O que se pede: Extraia todas as linhas dos dados abaixo e reproduza cada uma delas sem nenhuma alteração.

Dados extraídos:
________________________
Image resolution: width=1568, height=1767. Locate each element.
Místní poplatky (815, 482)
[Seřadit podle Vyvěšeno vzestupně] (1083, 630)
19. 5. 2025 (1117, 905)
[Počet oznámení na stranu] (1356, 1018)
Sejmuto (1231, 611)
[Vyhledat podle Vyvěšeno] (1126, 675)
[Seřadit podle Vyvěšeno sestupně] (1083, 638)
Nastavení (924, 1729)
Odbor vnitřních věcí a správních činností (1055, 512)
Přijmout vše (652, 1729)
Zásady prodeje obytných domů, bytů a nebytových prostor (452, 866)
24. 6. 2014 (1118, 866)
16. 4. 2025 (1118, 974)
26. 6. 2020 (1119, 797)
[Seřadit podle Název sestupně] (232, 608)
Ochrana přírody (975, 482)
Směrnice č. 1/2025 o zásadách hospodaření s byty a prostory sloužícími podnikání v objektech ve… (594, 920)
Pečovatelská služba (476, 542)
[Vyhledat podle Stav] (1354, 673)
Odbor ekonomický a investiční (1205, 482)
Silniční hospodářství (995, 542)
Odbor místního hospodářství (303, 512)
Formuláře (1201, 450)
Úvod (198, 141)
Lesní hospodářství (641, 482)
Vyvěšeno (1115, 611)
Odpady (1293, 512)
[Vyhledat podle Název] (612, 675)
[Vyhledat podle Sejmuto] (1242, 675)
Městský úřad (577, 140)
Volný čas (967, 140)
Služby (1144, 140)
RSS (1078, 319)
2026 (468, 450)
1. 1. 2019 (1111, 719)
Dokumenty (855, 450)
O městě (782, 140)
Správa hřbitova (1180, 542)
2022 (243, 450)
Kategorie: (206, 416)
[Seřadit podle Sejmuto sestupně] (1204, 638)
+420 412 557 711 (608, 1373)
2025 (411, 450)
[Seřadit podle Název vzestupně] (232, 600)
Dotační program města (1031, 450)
________________________
Resposta ao exercício:
Image resolution: width=1568, height=1767. Locate each element.
Místní poplatky (815, 482)
[Seřadit podle Vyvěšeno vzestupně] (1083, 630)
19. 5. 2025 (1117, 905)
[Počet oznámení na stranu] (1356, 1018)
Sejmuto (1231, 611)
[Vyhledat podle Vyvěšeno] (1126, 675)
[Seřadit podle Vyvěšeno sestupně] (1083, 638)
Nastavení (924, 1729)
Odbor vnitřních věcí a správních činností (1055, 512)
Přijmout vše (652, 1729)
Zásady prodeje obytných domů, bytů a nebytových prostor (452, 866)
24. 6. 2014 (1118, 866)
16. 4. 2025 (1118, 974)
26. 6. 2020 (1119, 797)
[Seřadit podle Název sestupně] (232, 608)
Ochrana přírody (975, 482)
Směrnice č. 1/2025 o zásadách hospodaření s byty a prostory sloužícími podnikání v objektech ve… (594, 920)
Pečovatelská služba (476, 542)
[Vyhledat podle Stav] (1354, 673)
Odbor ekonomický a investiční (1205, 482)
Silniční hospodářství (995, 542)
Odbor místního hospodářství (303, 512)
Formuláře (1201, 450)
Úvod (198, 141)
Lesní hospodářství (641, 482)
Vyvěšeno (1115, 611)
Odpady (1293, 512)
[Vyhledat podle Název] (612, 675)
[Vyhledat podle Sejmuto] (1242, 675)
Městský úřad (577, 140)
Volný čas (967, 140)
Služby (1144, 140)
RSS (1078, 319)
2026 (468, 450)
1. 1. 2019 (1111, 719)
Dokumenty (855, 450)
O městě (782, 140)
Správa hřbitova (1180, 542)
2022 (243, 450)
Kategorie: (206, 416)
[Seřadit podle Sejmuto sestupně] (1204, 638)
+420 412 557 711 (608, 1373)
2025 (411, 450)
[Seřadit podle Název vzestupně] (232, 600)
Dotační program města (1031, 450)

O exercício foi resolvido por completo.